Präsident Joe Biden bezeichnete die Entscheidung bei VW als Erfolg für die gewerkschaftliche Organisation von Arbeitern in den USA. Sie zeige einmal mehr, "dass die Mittelklasse Amerika aufgebaut hat und die Gewerkschaften die Mittelklasse für aller Arbeiter immer noch auf- und ausbauen".

Bei Politikern in den südlichen US-Bundesstaaten hingegen stößt die UAW auf großen Widerstand. Die Arbeit der Gewerkschaft bedrohe die lokale Wirtschaft und Arbeitsplätze, schrieben sechs Südstaaten-Gouverneure in einer Erklärung, die vor der Abstimmung veröffentlicht worden war. Im Südosten der USA basierten Arbeitsverhältnisse auf den "guten Beziehungen zwischen unseren Arbeitgebern und deren Angestellten", sagte Georgias Gouverneur Brian Kemp dem Sender CNBC. Biden kritisierte diese Äußerungen als Versuche, das Votum zu untergraben.

Mit dem Erfolg in Tennessee befinde sich der Gewerkschaftskampf im Süden der USA an einem "Wendepunkt", sagte der Wirtschaftsprofessor und UAW-Kenner Stephen Silvia. Der Süden habe lange auf ein Wirtschaftsmodell mit niedrigen Gehältern und wenig Arbeiterrechten gesetzt. "Jetzt merken die Arbeiter, dass sie den Kürzeren gezogen haben, und wollen einen Wandel."

Die UAW war im Süden der USA bereits mehrfach damit gescheitert, Beschäftigte in Abstimmungen hinter sich zu vereinen. Auch bei VW in Chattanooga war sie bei zwei vorherigen Anläufen nicht erfolgreich.

Im Herbst hatte die Gewerkschaft mit wochenlangen Streiks bei den großen Autobauern General Motors, Ford und Stellantis einen großen Erfolg verbucht. Sie handelte Lohnerhöhungen von rund 25 Prozent aus, die zur Folge hatten, dass auch andere Autobauer ohne Tarifverträge wie Toyota, Honda, Hyundai und Subaru die Löhne erhöhten. Bei VW in Chattanooga erhielten die rund 5500 Beschäftigten elf Prozent mehr Lohn.

Im November setzte sich die UAW zum Ziel, künftig weitere 13 Unternehmen mit fast 150.000 Beschäftigten zu vertreten. Die meisten Standorte befinden sich in südlichen US-Bundesstaaten. Die nächste wichtige Etappe ist eine Abstimmung bei Mercedes-Benz in Vance im Bundesstaat Alabama Mitte Mai.

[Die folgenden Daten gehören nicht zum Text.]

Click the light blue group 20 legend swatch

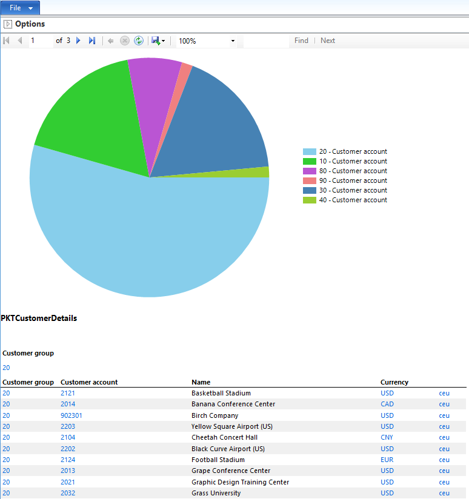click(x=309, y=151)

Deutsche Hersteller in den USA erschwerten gezielt die Arbeit der Gewerkschaften, kritisierte der Grünen-Bundestagsfraktionsvize Andreas Audretsch. Bei VW in Chattanooga seien vor der Abstimmung Gewerkschafts-Flugblätter und andere Utensilien beschlagnahmt und Mitarbeiter schikaniert worden, sagte er dem Berliner "Tagesspiegel". Gegen Mercedes gebe es ähnliche Vorwürfe.

"Ich erwarte von VW und Mercedes, dass sie aufhören zu blockieren und Mitbestimmung auch in den USA fördern", sagte Audretsch. "Verstöße gegen die Rechte von Arbeiterinnen und Arbeitern sind inakzeptabel, ob in Deutschland oder in den USA."

"Sollte an den Vorwürfen etwas dran sein, wäre das ein schwerwiegender Verstoß gegen grundlegende Rechte der Beschäftigten", sagte der SPD-Abgeordnete Jan Dieren dem "Tagesspiegel". In Deutschland werde die Behinderung von Gewerkschaften zu Recht als Straftat verfolgt.